## [Task directions]
Reproduce each of the records below word for word, keeping every line in its original order.
--- --- ---
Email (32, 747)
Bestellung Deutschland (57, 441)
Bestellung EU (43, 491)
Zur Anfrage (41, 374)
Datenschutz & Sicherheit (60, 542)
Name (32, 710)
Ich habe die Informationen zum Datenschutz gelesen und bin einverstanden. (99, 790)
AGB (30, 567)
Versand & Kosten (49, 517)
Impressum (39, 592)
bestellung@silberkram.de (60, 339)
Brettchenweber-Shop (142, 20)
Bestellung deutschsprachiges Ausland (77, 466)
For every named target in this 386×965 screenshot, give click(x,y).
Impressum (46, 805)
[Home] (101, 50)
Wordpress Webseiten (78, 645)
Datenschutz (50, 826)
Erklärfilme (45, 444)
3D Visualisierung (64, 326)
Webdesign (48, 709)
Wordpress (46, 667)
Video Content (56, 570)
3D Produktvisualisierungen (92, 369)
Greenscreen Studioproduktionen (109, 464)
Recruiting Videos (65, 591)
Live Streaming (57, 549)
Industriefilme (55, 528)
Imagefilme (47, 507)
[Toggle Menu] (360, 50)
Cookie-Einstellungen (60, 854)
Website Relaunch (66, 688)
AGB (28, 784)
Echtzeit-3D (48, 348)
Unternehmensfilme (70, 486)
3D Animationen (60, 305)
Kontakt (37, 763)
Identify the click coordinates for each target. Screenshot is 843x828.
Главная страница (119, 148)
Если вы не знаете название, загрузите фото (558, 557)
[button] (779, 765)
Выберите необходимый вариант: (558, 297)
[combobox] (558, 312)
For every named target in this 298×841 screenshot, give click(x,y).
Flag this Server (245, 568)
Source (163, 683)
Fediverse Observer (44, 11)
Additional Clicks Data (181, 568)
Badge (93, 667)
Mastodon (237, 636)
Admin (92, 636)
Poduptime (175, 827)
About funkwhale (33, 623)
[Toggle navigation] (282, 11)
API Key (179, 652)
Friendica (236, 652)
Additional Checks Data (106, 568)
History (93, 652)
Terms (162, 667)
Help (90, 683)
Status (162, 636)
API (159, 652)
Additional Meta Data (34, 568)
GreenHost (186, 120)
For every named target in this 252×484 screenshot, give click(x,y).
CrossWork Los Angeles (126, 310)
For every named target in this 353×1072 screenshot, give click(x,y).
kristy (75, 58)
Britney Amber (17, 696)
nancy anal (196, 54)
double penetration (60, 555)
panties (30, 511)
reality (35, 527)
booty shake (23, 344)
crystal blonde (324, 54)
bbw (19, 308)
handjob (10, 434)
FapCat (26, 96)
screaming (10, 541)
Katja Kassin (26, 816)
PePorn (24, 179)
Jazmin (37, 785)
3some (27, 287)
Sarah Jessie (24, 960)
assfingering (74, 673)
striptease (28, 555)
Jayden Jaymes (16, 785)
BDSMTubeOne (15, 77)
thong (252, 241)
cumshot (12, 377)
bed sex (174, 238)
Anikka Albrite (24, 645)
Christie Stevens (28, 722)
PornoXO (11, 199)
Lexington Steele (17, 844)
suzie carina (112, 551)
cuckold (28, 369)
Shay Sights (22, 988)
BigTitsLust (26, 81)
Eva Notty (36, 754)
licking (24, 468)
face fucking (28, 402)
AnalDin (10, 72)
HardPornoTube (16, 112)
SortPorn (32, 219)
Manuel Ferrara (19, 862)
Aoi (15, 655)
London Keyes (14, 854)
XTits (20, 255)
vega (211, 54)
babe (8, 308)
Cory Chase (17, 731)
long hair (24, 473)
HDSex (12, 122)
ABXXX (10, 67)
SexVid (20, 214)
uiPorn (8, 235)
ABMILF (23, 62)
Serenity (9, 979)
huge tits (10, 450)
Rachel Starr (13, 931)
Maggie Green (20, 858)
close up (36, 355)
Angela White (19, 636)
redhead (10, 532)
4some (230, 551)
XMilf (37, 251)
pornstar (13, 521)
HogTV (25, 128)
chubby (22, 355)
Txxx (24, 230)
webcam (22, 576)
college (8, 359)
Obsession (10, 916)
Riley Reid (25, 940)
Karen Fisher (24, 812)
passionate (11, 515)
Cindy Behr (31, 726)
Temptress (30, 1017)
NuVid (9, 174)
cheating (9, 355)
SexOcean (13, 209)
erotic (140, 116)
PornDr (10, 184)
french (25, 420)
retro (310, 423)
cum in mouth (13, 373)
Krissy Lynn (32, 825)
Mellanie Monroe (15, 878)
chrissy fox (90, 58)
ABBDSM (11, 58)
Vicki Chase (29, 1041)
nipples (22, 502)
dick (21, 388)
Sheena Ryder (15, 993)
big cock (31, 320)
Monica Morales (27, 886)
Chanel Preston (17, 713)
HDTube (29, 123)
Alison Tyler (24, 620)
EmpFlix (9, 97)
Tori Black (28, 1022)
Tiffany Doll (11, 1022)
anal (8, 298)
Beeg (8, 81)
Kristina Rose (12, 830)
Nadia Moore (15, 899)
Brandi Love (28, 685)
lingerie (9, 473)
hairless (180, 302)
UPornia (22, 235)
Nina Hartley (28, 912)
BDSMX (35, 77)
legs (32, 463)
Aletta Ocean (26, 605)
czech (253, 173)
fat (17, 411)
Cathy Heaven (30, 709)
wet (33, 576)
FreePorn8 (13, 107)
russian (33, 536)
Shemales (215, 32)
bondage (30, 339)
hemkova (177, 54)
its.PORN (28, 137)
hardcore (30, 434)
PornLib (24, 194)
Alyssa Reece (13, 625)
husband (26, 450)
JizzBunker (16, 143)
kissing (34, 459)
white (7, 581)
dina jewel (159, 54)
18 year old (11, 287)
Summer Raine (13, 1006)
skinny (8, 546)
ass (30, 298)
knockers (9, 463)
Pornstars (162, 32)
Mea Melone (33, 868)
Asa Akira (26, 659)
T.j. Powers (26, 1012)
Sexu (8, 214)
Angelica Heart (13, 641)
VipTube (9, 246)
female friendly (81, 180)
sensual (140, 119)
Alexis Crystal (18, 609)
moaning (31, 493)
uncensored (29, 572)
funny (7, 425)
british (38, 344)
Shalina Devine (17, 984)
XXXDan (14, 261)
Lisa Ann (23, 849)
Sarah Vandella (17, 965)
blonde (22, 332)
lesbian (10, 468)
--- --- ---
## [Full output]
Email (32, 747)
Bestellung Deutschland (57, 441)
Bestellung EU (43, 491)
Zur Anfrage (41, 374)
Datenschutz & Sicherheit (60, 542)
Name (32, 710)
Ich habe die Informationen zum Datenschutz gelesen und bin einverstanden. (99, 790)
AGB (30, 567)
Versand & Kosten (49, 517)
Impressum (39, 592)
bestellung@silberkram.de (60, 339)
Brettchenweber-Shop (142, 20)
Bestellung deutschsprachiges Ausland (77, 466)
For every named target in this 386×965 screenshot, give click(x,y).
Impressum (46, 805)
[Home] (101, 50)
Wordpress Webseiten (78, 645)
Datenschutz (50, 826)
Erklärfilme (45, 444)
3D Visualisierung (64, 326)
Webdesign (48, 709)
Wordpress (46, 667)
Video Content (56, 570)
3D Produktvisualisierungen (92, 369)
Greenscreen Studioproduktionen (109, 464)
Recruiting Videos (65, 591)
Live Streaming (57, 549)
Industriefilme (55, 528)
Imagefilme (47, 507)
[Toggle Menu] (360, 50)
Cookie-Einstellungen (60, 854)
Website Relaunch (66, 688)
AGB (28, 784)
Echtzeit-3D (48, 348)
Unternehmensfilme (70, 486)
3D Animationen (60, 305)
Kontakt (37, 763)
Identify the click coordinates for each target. Screenshot is 843x828.
Главная страница (119, 148)
Если вы не знаете название, загрузите фото (558, 557)
[button] (779, 765)
Выберите необходимый вариант: (558, 297)
[combobox] (558, 312)
For every named target in this 298×841 screenshot, give click(x,y).
Flag this Server (245, 568)
Source (163, 683)
Fediverse Observer (44, 11)
Additional Clicks Data (181, 568)
Badge (93, 667)
Mastodon (237, 636)
Admin (92, 636)
Poduptime (175, 827)
About funkwhale (33, 623)
[Toggle navigation] (282, 11)
API Key (179, 652)
Friendica (236, 652)
Additional Checks Data (106, 568)
History (93, 652)
Terms (162, 667)
Help (90, 683)
Status (162, 636)
API (159, 652)
Additional Meta Data (34, 568)
GreenHost (186, 120)
For every named target in this 252×484 screenshot, give click(x,y).
CrossWork Los Angeles (126, 310)
For every named target in this 353×1072 screenshot, give click(x,y).
kristy (75, 58)
Britney Amber (17, 696)
nancy anal (196, 54)
double penetration (60, 555)
panties (30, 511)
reality (35, 527)
booty shake (23, 344)
crystal blonde (324, 54)
bbw (19, 308)
handjob (10, 434)
FapCat (26, 96)
screaming (10, 541)
Katja Kassin (26, 816)
PePorn (24, 179)
Jazmin (37, 785)
3some (27, 287)
Sarah Jessie (24, 960)
assfingering (74, 673)
striptease (28, 555)
Jayden Jaymes (16, 785)
BDSMTubeOne (15, 77)
thong (252, 241)
cumshot (12, 377)
bed sex (174, 238)
Anikka Albrite (24, 645)
Christie Stevens (28, 722)
PornoXO (11, 199)
Lexington Steele (17, 844)
suzie carina (112, 551)
cuckold (28, 369)
Shay Sights (22, 988)
BigTitsLust (26, 81)
Eva Notty (36, 754)
licking (24, 468)
face fucking (28, 402)
AnalDin (10, 72)
HardPornoTube (16, 112)
SortPorn (32, 219)
Manuel Ferrara (19, 862)
Aoi (15, 655)
London Keyes (14, 854)
XTits (20, 255)
vega (211, 54)
babe (8, 308)
Cory Chase (17, 731)
long hair (24, 473)
HDSex (12, 122)
ABXXX (10, 67)
SexVid (20, 214)
uiPorn (8, 235)
ABMILF (23, 62)
Serenity (9, 979)
huge tits (10, 450)
Rachel Starr (13, 931)
Maggie Green (20, 858)
close up (36, 355)
Angela White (19, 636)
redhead (10, 532)
4some (230, 551)
XMilf (37, 251)
pornstar (13, 521)
HogTV (25, 128)
chubby (22, 355)
Txxx (24, 230)
webcam (22, 576)
college (8, 359)
Obsession (10, 916)
Riley Reid (25, 940)
Karen Fisher (24, 812)
passionate (11, 515)
Cindy Behr (31, 726)
Temptress (30, 1017)
NuVid (9, 174)
cheating (9, 355)
SexOcean (13, 209)
erotic (140, 116)
PornDr (10, 184)
french (25, 420)
retro (310, 423)
cum in mouth (13, 373)
Krissy Lynn (32, 825)
Mellanie Monroe (15, 878)
chrissy fox (90, 58)
ABBDSM (11, 58)
Vicki Chase (29, 1041)
nipples (22, 502)
dick (21, 388)
Sheena Ryder (15, 993)
big cock (31, 320)
Monica Morales (27, 886)
Chanel Preston (17, 713)
HDTube (29, 123)
Alison Tyler (24, 620)
EmpFlix (9, 97)
Tori Black (28, 1022)
Tiffany Doll (11, 1022)
anal (8, 298)
Beeg (8, 81)
Kristina Rose (12, 830)
Nadia Moore (15, 899)
Brandi Love (28, 685)
lingerie (9, 473)
hairless (180, 302)
UPornia (22, 235)
Nina Hartley (28, 912)
BDSMX (35, 77)
legs (32, 463)
Aletta Ocean (26, 605)
czech (253, 173)
fat (17, 411)
Cathy Heaven (30, 709)
wet (33, 576)
FreePorn8 (13, 107)
russian (33, 536)
Shemales (215, 32)
bondage (30, 339)
hemkova (177, 54)
its.PORN (28, 137)
hardcore (30, 434)
PornLib (24, 194)
Alyssa Reece (13, 625)
husband (26, 450)
JizzBunker (16, 143)
kissing (34, 459)
white (7, 581)
dina jewel (159, 54)
18 year old (11, 287)
Summer Raine (13, 1006)
skinny (8, 546)
ass (30, 298)
knockers (9, 463)
Pornstars (162, 32)
Mea Melone (33, 868)
Asa Akira (26, 659)
T.j. Powers (26, 1012)
Sexu (8, 214)
Angelica Heart (13, 641)
VipTube (9, 246)
female friendly (81, 180)
sensual (140, 119)
Alexis Crystal (18, 609)
moaning (31, 493)
uncensored (29, 572)
funny (7, 425)
british (38, 344)
Shalina Devine (17, 984)
XXXDan (14, 261)
Lisa Ann (23, 849)
Sarah Vandella (17, 965)
blonde (22, 332)
lesbian (10, 468)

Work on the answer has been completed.